Les projets personnalisés.

Les textes officiels rappellent qu’il revient à chaque enseignant, à l'intérieur de sa classe, de différencier sa pédagogie pour répondre aux besoins divers des élèves. Il est sans doute nécessaire de le rappeler 825 . Mais il n’est pas pour autant nécessaire de passer toujours par la formalisation de projets. L’important est que sa dimension dynamique anime la relation entre le maître et l’élève.

‘Histoire de Thècle. C’est l’histoire d’un enfant arrivé dans notre école un peu par hasard, à la suite d’une conversation avec un des psychologues du C.M.P.I.. Cet élève, me dit-il, rencontrait de grandes difficultés d’apprentissage, et ses conditions d’accueil dans son école d’alors se dégradaient gravement.
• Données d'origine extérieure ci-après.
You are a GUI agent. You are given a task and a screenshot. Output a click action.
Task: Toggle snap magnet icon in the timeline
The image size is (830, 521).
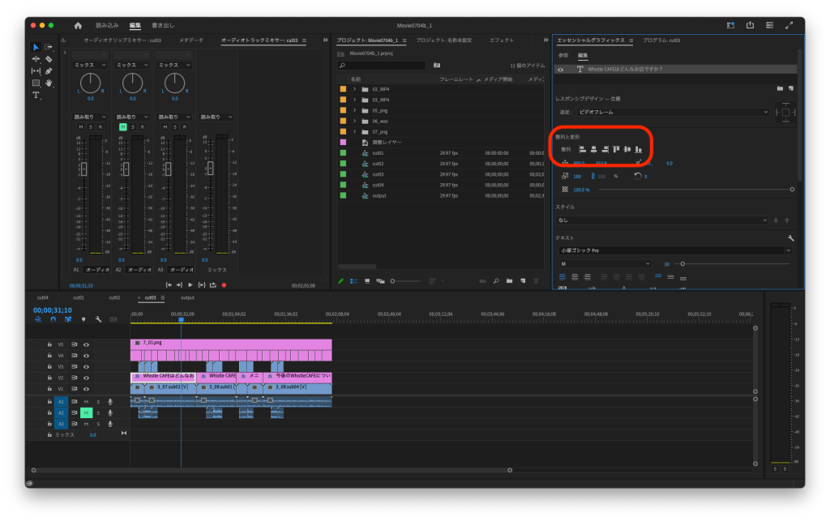coord(53,319)
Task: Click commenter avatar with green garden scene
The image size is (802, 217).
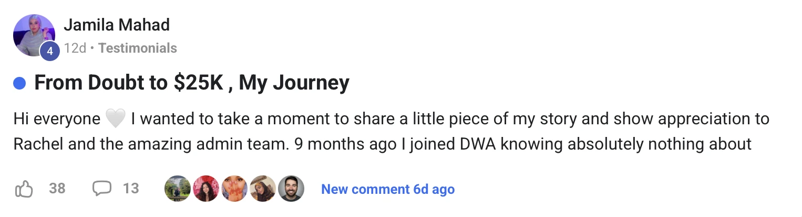Action: (177, 189)
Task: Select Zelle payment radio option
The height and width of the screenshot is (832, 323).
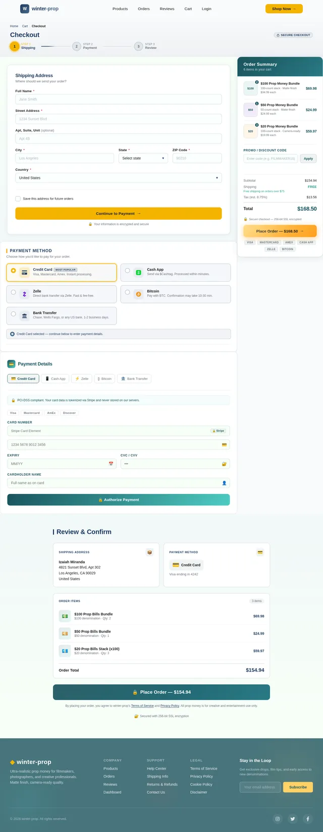Action: (x=13, y=292)
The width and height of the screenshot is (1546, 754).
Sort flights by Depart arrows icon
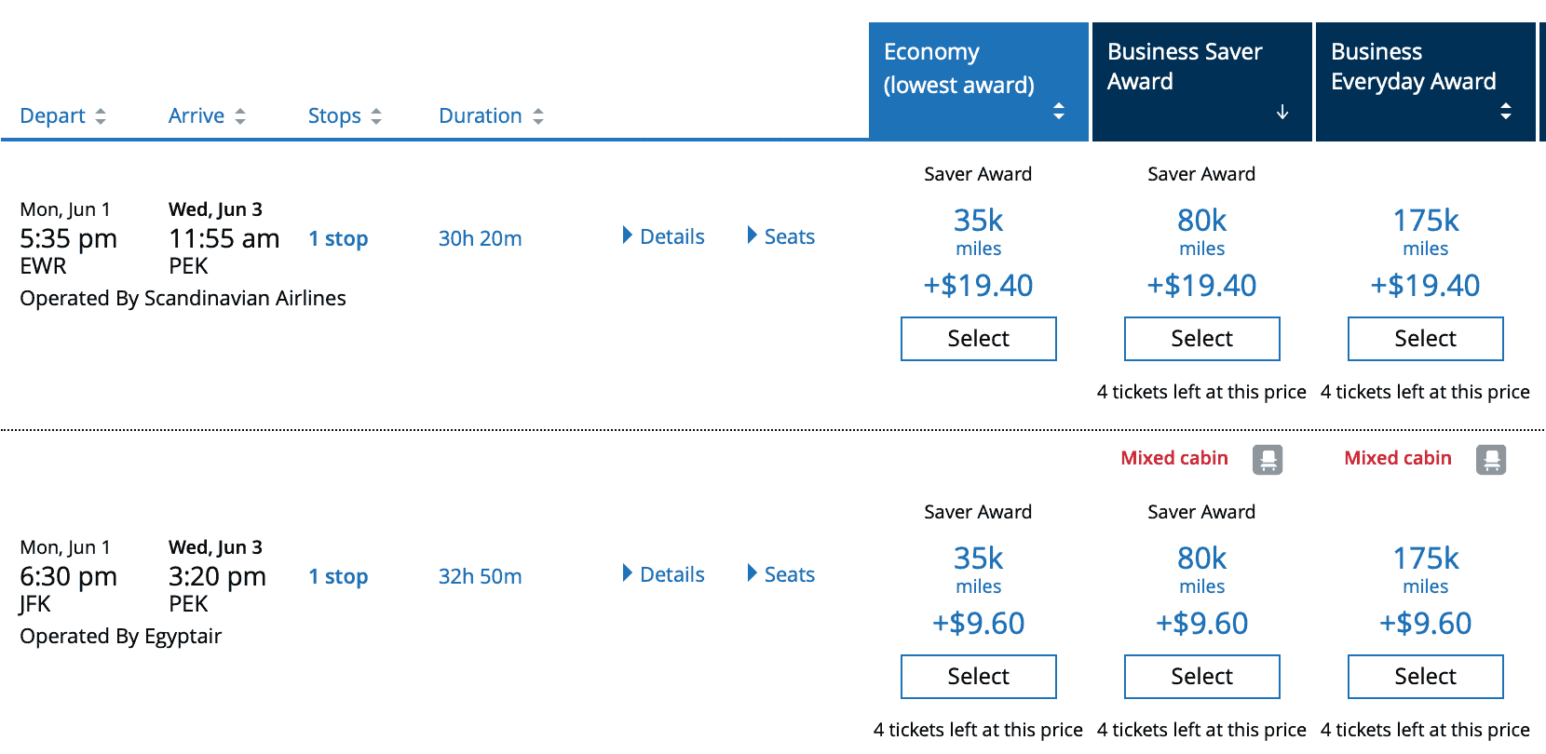click(x=101, y=116)
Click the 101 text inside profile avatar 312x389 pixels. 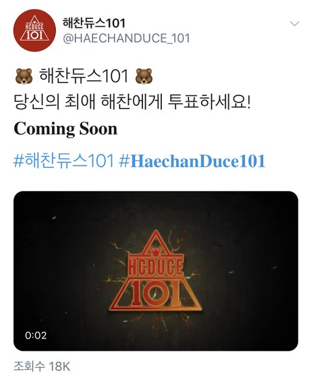click(34, 36)
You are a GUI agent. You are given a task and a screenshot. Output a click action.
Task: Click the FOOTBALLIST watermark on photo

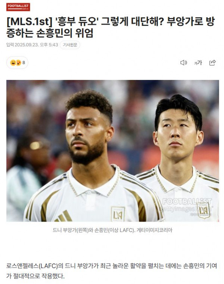click(187, 201)
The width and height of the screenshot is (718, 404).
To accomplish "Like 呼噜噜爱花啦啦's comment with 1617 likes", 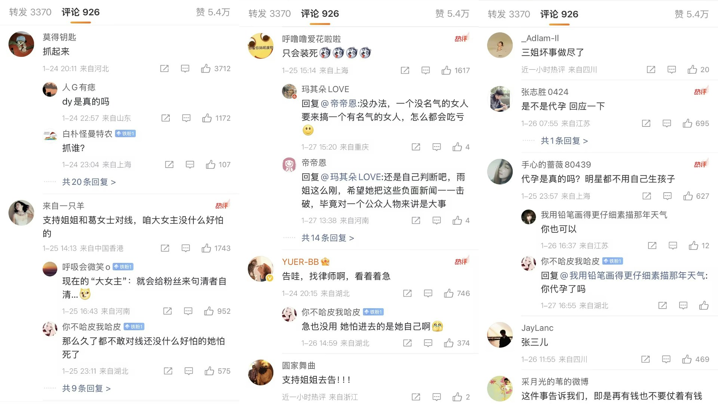I will point(446,70).
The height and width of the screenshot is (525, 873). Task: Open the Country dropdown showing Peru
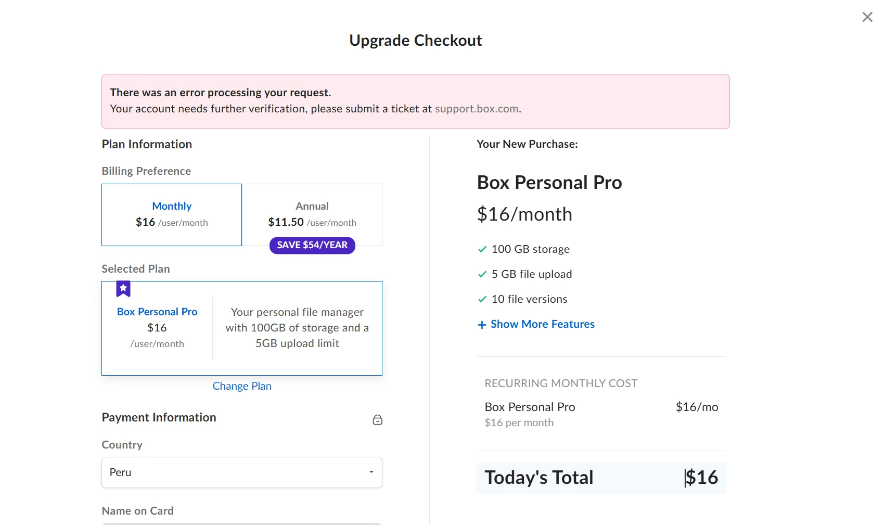(242, 472)
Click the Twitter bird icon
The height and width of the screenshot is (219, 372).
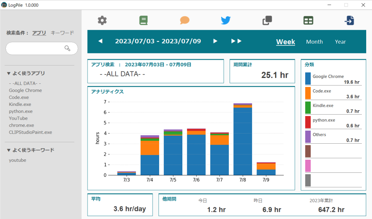pos(226,20)
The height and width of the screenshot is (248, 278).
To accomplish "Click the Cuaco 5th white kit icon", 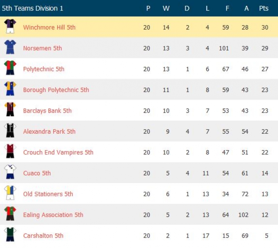I will pos(10,173).
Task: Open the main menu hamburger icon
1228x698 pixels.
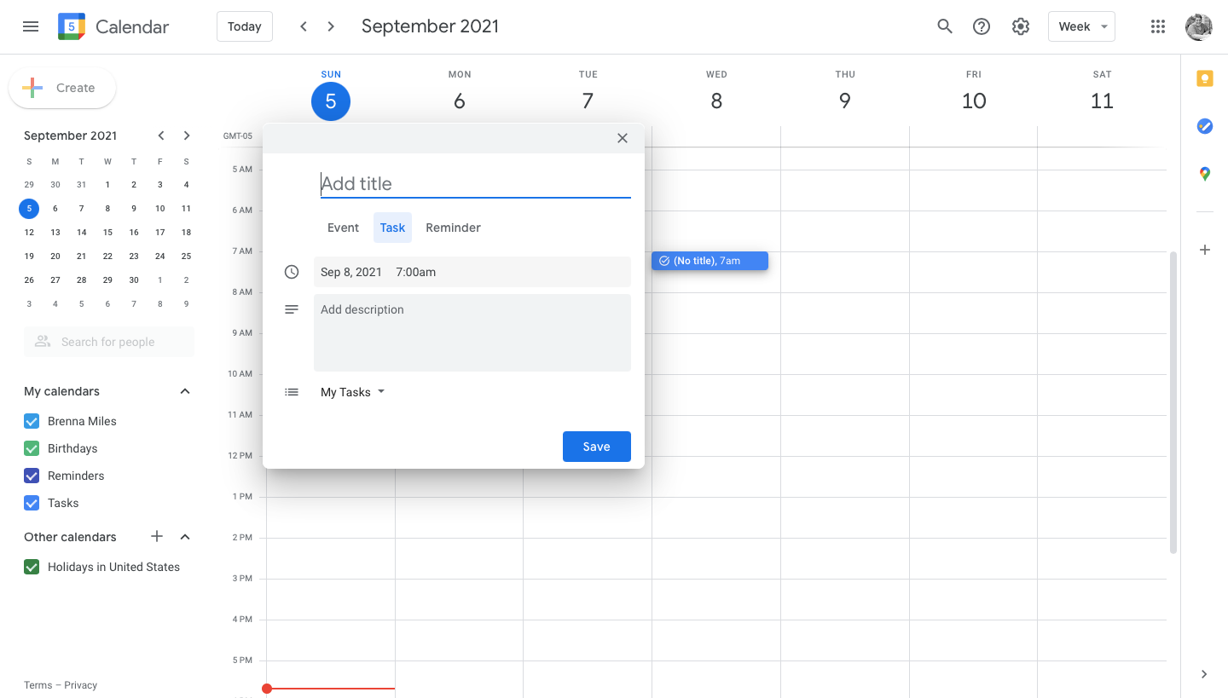Action: click(31, 26)
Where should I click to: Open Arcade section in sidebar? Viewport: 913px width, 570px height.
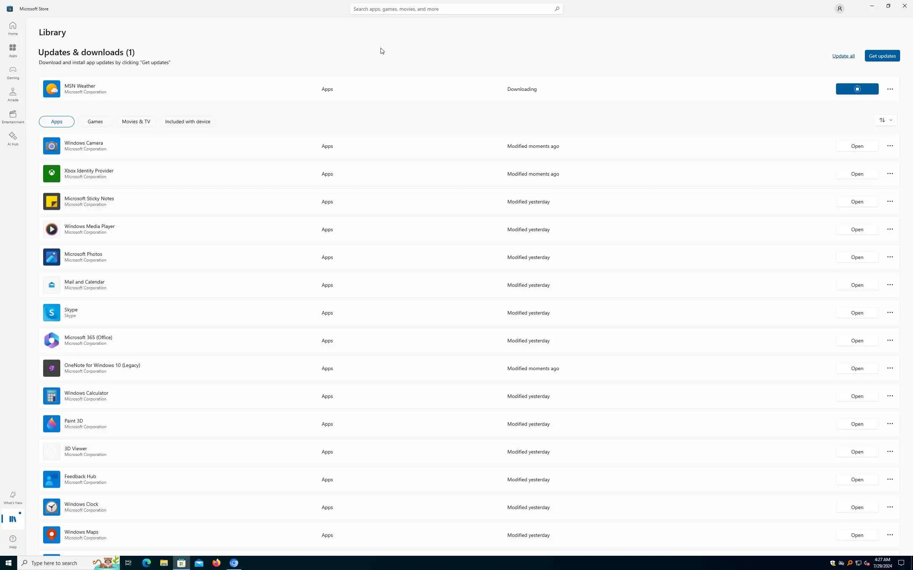pyautogui.click(x=13, y=95)
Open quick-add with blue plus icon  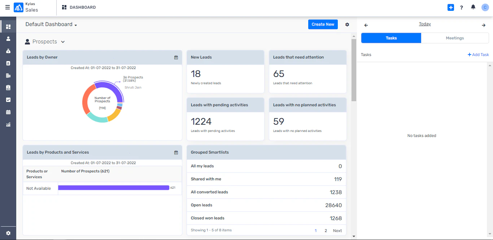450,7
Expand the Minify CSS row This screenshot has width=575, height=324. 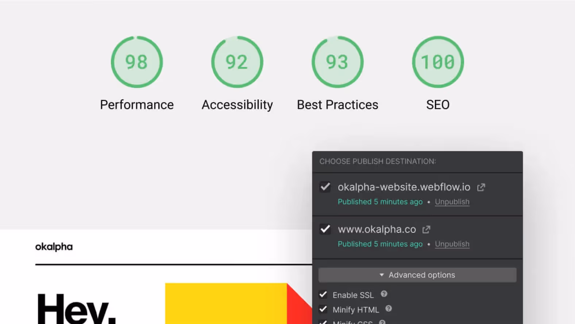323,322
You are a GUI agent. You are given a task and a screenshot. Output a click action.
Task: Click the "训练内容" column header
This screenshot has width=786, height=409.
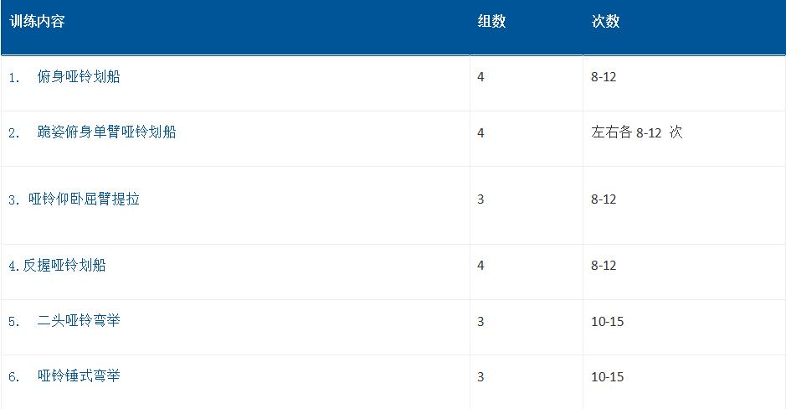(x=37, y=22)
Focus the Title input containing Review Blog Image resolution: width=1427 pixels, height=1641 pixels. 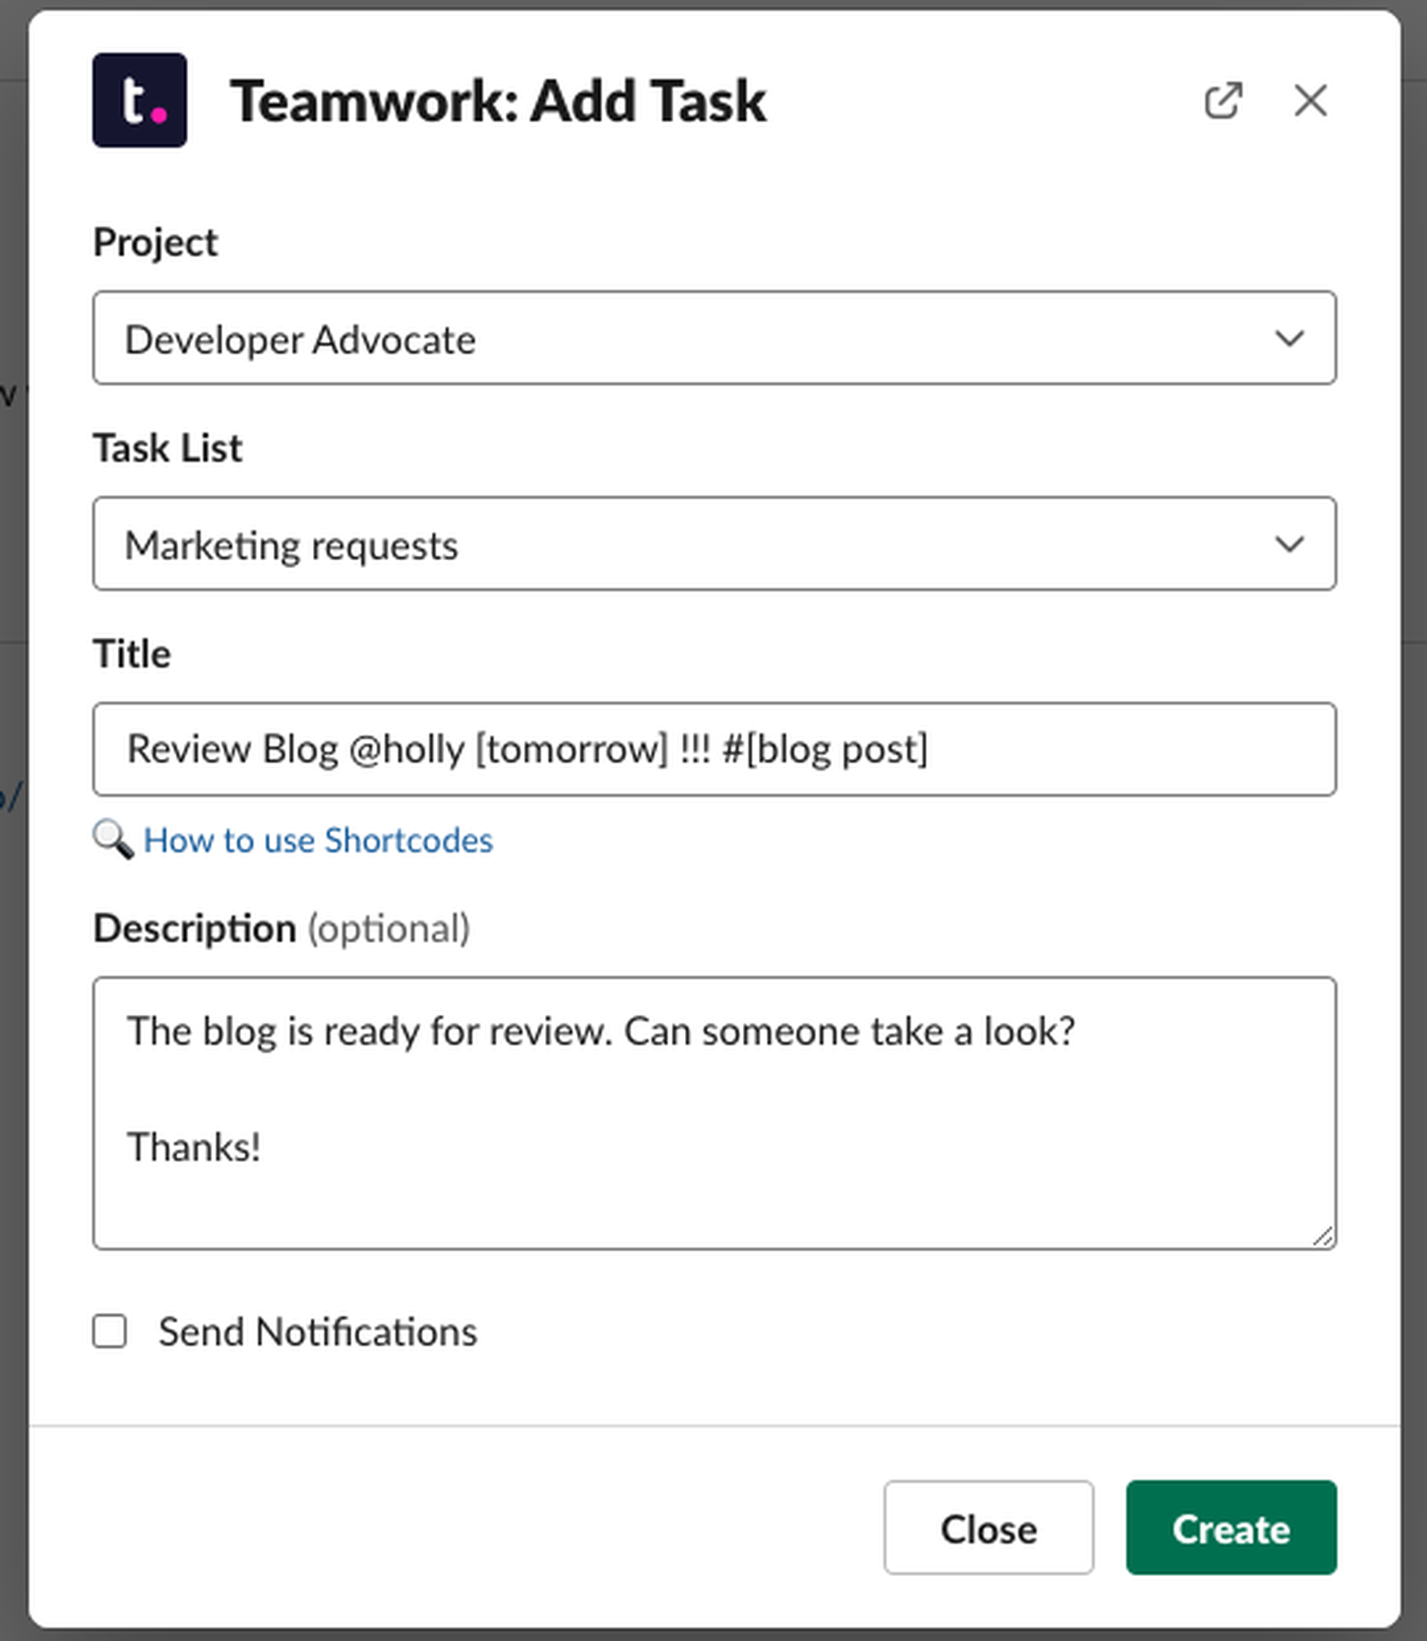click(714, 749)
Un climat de conflit aigu s’était installé entre l’enfant, sa mère et les enseignants. Sa mère était persuadée, sans que, à ce qu'il semble, on lui en ait jamais dit rien dit officiellement, mais peut-être avait-elle l'oreille fine, que l’école se préparait à exclure son fils, et qu’on allait lui demander de le placer dans un établissement spécialisé. Thècle lui ne voulait plus rien entendre de cette école et ses absences se multipliaient. Le psychologue qui le suivait se demandait d’ailleurs s’il ne devait pas demander au médecin de lui rédiger un certificat d’exemption.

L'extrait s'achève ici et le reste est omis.